──────── Provided data ────────

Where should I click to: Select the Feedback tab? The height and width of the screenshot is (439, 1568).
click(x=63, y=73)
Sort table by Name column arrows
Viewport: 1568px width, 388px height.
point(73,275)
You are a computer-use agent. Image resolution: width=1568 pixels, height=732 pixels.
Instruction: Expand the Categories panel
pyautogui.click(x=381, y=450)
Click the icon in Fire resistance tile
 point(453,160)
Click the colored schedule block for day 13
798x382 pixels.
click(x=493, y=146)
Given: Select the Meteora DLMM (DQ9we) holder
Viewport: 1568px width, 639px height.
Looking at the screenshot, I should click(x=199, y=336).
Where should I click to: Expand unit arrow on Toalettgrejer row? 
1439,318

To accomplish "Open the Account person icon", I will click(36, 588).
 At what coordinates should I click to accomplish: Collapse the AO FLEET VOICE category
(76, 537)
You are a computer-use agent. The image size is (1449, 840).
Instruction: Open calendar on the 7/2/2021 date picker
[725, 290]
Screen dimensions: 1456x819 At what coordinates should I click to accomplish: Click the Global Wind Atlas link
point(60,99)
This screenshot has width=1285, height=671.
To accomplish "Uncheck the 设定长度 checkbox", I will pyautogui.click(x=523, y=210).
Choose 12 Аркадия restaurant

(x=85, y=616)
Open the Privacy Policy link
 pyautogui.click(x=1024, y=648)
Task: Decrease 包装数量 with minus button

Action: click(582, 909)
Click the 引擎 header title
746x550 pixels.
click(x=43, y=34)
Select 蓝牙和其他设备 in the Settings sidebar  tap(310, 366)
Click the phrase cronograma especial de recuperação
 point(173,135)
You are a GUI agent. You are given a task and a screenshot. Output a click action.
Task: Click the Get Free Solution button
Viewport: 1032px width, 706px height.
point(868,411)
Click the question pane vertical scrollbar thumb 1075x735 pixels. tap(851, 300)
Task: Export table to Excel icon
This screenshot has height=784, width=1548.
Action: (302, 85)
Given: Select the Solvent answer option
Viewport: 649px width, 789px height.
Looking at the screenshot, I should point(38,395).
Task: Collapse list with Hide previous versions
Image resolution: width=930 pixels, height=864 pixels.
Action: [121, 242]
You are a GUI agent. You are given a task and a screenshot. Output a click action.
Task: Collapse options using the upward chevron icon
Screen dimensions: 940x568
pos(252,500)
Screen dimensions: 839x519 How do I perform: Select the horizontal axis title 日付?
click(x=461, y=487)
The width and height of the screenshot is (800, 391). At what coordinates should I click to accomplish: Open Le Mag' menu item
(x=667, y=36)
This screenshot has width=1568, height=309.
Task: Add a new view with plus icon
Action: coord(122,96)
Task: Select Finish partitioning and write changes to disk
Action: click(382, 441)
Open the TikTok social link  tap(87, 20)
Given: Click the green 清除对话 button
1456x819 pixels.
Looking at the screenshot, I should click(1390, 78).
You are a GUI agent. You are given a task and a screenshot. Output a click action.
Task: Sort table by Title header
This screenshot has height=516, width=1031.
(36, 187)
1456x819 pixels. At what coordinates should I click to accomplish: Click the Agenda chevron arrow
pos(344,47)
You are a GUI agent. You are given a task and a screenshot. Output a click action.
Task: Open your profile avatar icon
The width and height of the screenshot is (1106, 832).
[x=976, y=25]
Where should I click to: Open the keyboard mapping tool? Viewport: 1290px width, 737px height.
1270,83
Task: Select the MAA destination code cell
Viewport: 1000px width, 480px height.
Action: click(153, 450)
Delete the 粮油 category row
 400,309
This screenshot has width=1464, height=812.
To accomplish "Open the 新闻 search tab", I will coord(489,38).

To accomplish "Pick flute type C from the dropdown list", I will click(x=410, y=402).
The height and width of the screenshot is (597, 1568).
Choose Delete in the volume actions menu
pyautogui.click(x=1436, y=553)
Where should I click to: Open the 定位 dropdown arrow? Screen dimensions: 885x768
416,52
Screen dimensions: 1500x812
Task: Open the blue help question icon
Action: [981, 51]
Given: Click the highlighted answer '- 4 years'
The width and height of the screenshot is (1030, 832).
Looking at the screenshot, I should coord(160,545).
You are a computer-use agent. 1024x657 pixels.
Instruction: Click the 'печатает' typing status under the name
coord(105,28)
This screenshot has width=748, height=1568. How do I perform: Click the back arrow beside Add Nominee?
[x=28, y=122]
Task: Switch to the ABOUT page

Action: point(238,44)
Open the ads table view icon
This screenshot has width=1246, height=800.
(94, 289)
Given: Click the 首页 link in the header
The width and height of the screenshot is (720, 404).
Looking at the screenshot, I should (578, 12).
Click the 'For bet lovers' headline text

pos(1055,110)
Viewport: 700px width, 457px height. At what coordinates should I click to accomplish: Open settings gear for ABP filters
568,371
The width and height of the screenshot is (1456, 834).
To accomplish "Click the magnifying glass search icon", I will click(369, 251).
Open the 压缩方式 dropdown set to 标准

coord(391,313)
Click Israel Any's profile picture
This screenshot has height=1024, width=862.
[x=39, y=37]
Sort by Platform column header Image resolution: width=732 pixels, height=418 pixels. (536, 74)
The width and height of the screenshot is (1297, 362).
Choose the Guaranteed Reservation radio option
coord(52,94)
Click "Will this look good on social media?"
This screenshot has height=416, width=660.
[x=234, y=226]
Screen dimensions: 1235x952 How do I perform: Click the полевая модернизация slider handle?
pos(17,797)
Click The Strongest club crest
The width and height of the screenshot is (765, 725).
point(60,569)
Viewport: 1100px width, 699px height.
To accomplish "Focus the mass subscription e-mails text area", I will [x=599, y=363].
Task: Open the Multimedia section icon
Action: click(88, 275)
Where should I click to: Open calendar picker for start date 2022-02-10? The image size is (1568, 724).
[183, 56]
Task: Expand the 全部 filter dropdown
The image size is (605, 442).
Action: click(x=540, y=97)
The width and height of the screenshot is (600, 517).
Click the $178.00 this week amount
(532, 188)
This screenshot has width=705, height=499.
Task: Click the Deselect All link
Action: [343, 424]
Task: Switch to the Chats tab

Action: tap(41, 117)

────────

» Given exercise
Write out again the part that opens with the line containing "At what coordinates should I click to accomplish: Collapse" and closes with the line containing "point(60,99)", substituting "date field" for "date picker" and keeping everything else the same.

» Output for this task
 At what coordinates should I click to accomplish: Collapse the AO FLEET VOICE category
(76, 537)
You are a computer-use agent. The image size is (1449, 840).
Instruction: Open calendar on the 7/2/2021 date field
[725, 290]
Screen dimensions: 1456x819 At what coordinates should I click to accomplish: Click the Global Wind Atlas link
point(60,99)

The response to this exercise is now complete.